Set exercise: Can you convert the rows below into a Markdown table with the columns No. and Text, numbering each row, skipping blank lines, and leaving out the pictures?

Extracted information:
^^^^^^^^
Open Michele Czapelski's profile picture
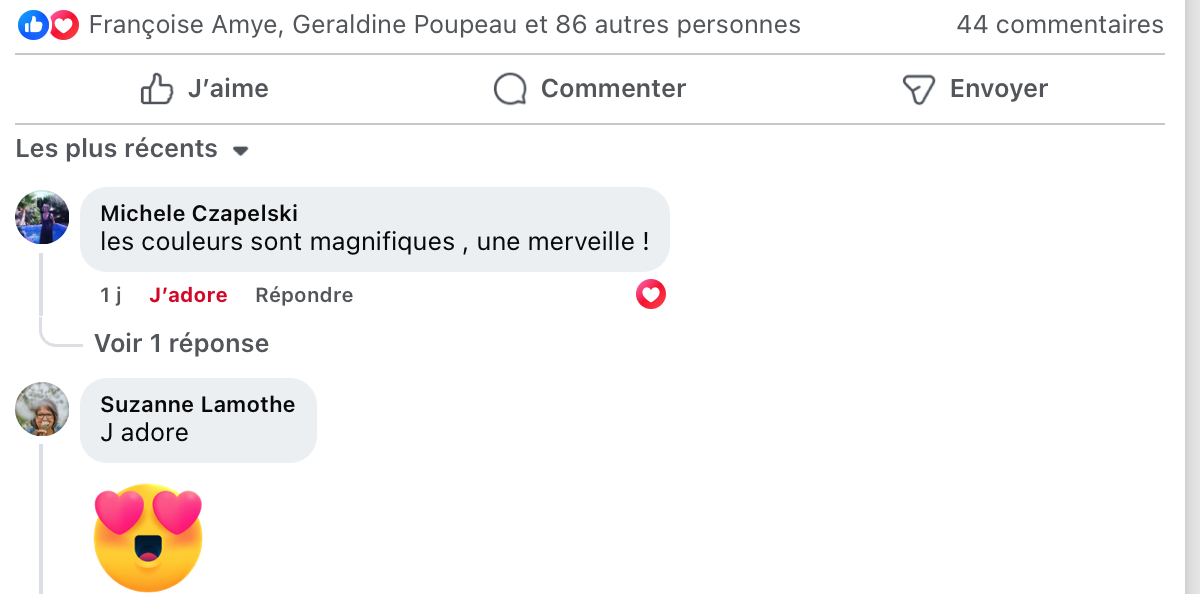This screenshot has height=594, width=1200. pos(42,217)
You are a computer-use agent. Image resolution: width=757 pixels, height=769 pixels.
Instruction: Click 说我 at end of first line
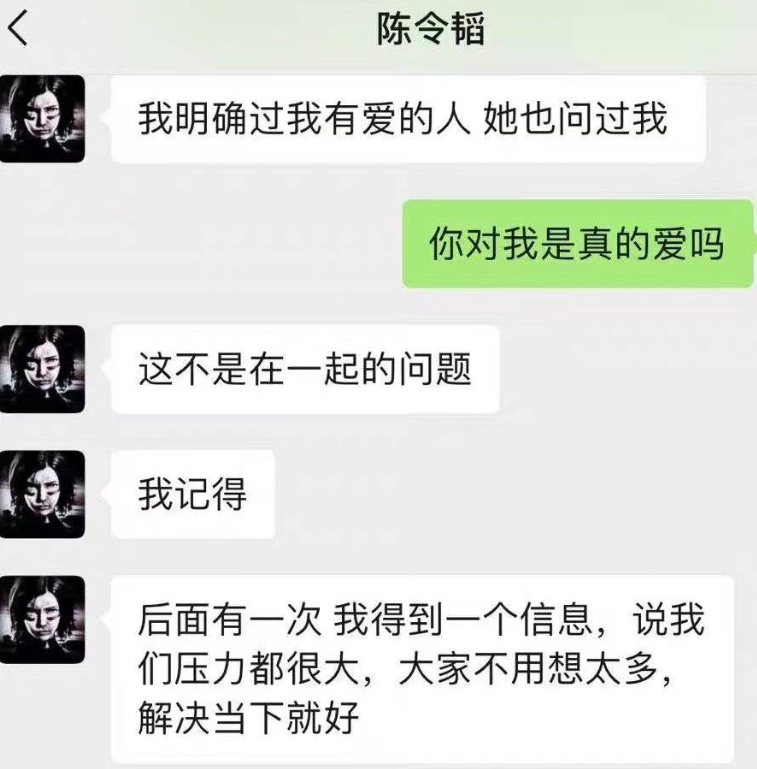[x=669, y=620]
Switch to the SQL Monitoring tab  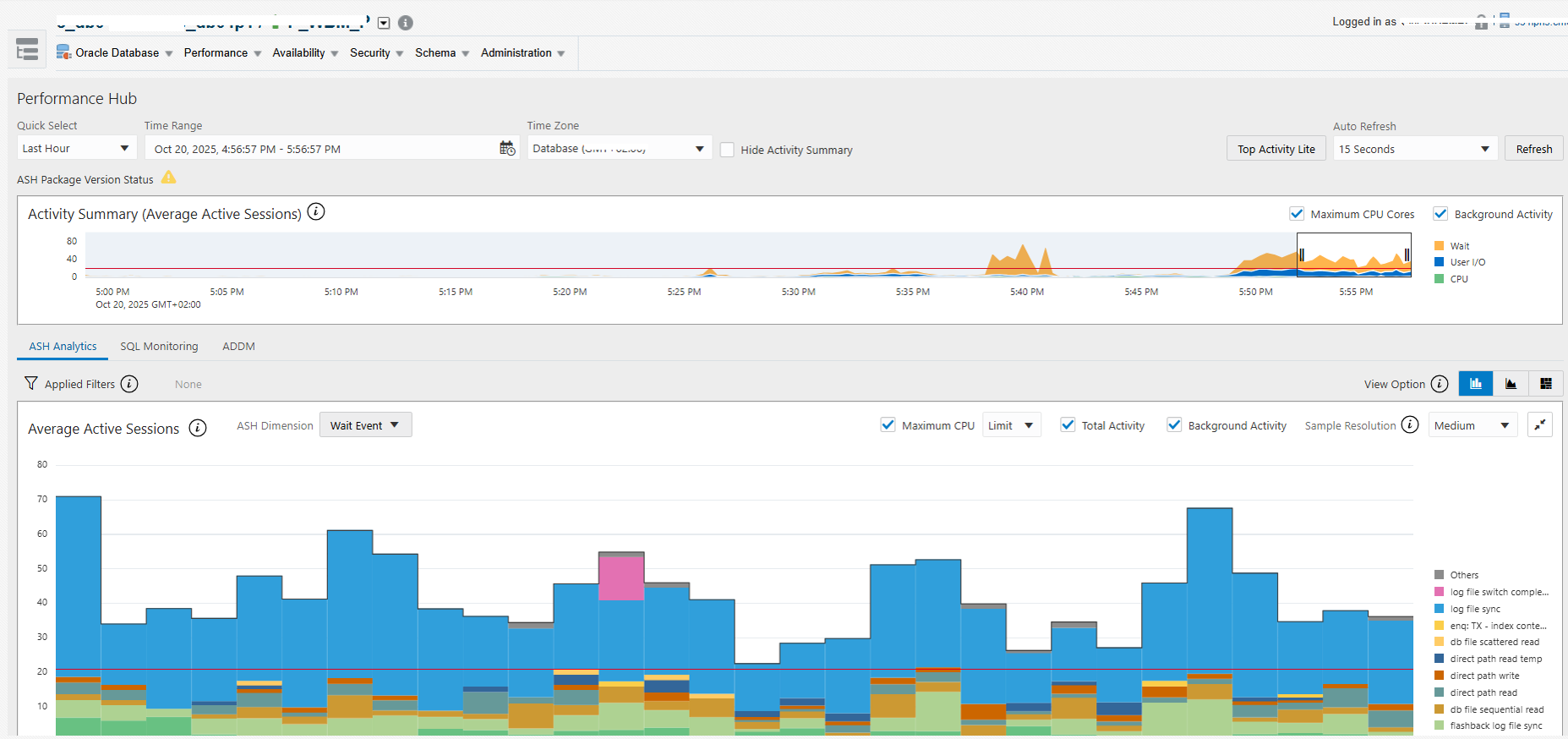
^^^^^^^^
Written reply:
| No. | Text |
|---|---|
| 1 | Open Michele Czapelski's profile picture |
| 2 | This screenshot has height=594, width=1200. pos(42,217) |
| 3 | You are a computer-use agent. Image resolution: width=757 pixels, height=769 pixels. |
| 4 | Instruction: Click 说我 at end of first line |
| 5 | [x=669, y=620] |
| 6 | Switch to the SQL Monitoring tab   |